Tasks for this exercise:
a: Rewrite the paragraph beginning "Revival gathered 2.45% support" in the text on Revival's election results as a list, one line per election, keeping each result.
b: In the text on Revival's election results, what vote share did Revival receive in the October 2022 Bulgarian parliamentary election?
c: Copy word for word the stretch of the text on Revival's election results from "Revival gathered 2.45%" through "the electoral threshold.".

Source document:
○ ○ ○ ○

Revival gathered 2.45% support at the April 2021 Bulgarian parliamentary election, remaining below the 4.0% needed for entry into the parliament. In the July 2021 Bulgarian parliamentary election it gathered 2.97%. In the November 2021 Bulgarian general election, Revival gathered 4.86% and entered the parliament gaining 13 seats. In the October 2022 Bulgarian parliamentary election, Revival was fourth with 9.83% and 27 seats. In the April 2023 Bulgarian parliamentary election, it placed third with 13.58% and 37 seats. In the June 2024 Bulgarian parliamentary election, it fell back to fourth with 13.3% and 38 seats. In the October 2024 Bulgarian parliamentary election, it was rose back to third with 12.9% and 33 seats. In the 2026 Bulgarian parliamentary election, it fell to fifrth with 4.1% and 13 seats as other far-right and right-wing populist failed to cross the electoral threshold.

○ ○ ○ ○

Data:
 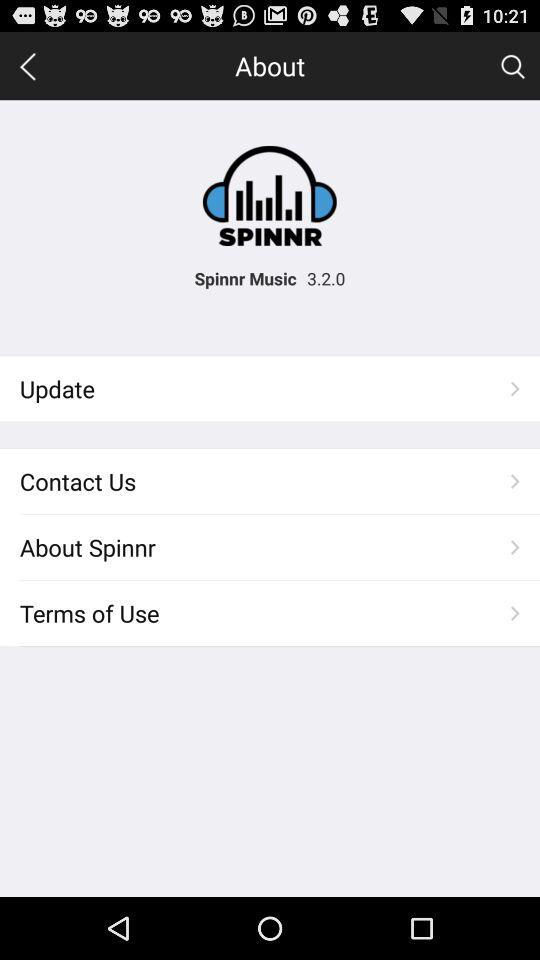 I want to click on the arrow beside terms of use, so click(x=515, y=612).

○ ○ ○ ○

Per-task answers:
a:
- April 2021: 2.45%, below the 4.0% threshold for entering parliament
- July 2021: 2.97%
- November 2021: 4.86%, entered parliament with 13 seats
- October 2022: fourth place, 9.83%, 27 seats
- April 2023: third place, 13.58%, 37 seats
- June 2024: fourth place, 13.3%, 38 seats
- October 2024: third place, 12.9%, 33 seats
- 2026: fifth place, 4.1%, 13 seats

b: 9.83%

c:
Revival gathered 2.45% support at the April 2021 Bulgarian parliamentary election, remaining below the 4.0% needed for entry into the parliament. In the July 2021 Bulgarian parliamentary election it gathered 2.97%. In the November 2021 Bulgarian general election, Revival gathered 4.86% and entered the parliament gaining 13 seats. In the October 2022 Bulgarian parliamentary election, Revival was fourth with 9.83% and 27 seats. In the April 2023 Bulgarian parliamentary election, it placed third with 13.58% and 37 seats. In the June 2024 Bulgarian parliamentary election, it fell back to fourth with 13.3% and 38 seats. In the October 2024 Bulgarian parliamentary election, it was rose back to third with 12.9% and 33 seats. In the 2026 Bulgarian parliamentary election, it fell to fifrth with 4.1% and 13 seats as other far-right and right-wing populist failed to cross the electoral threshold.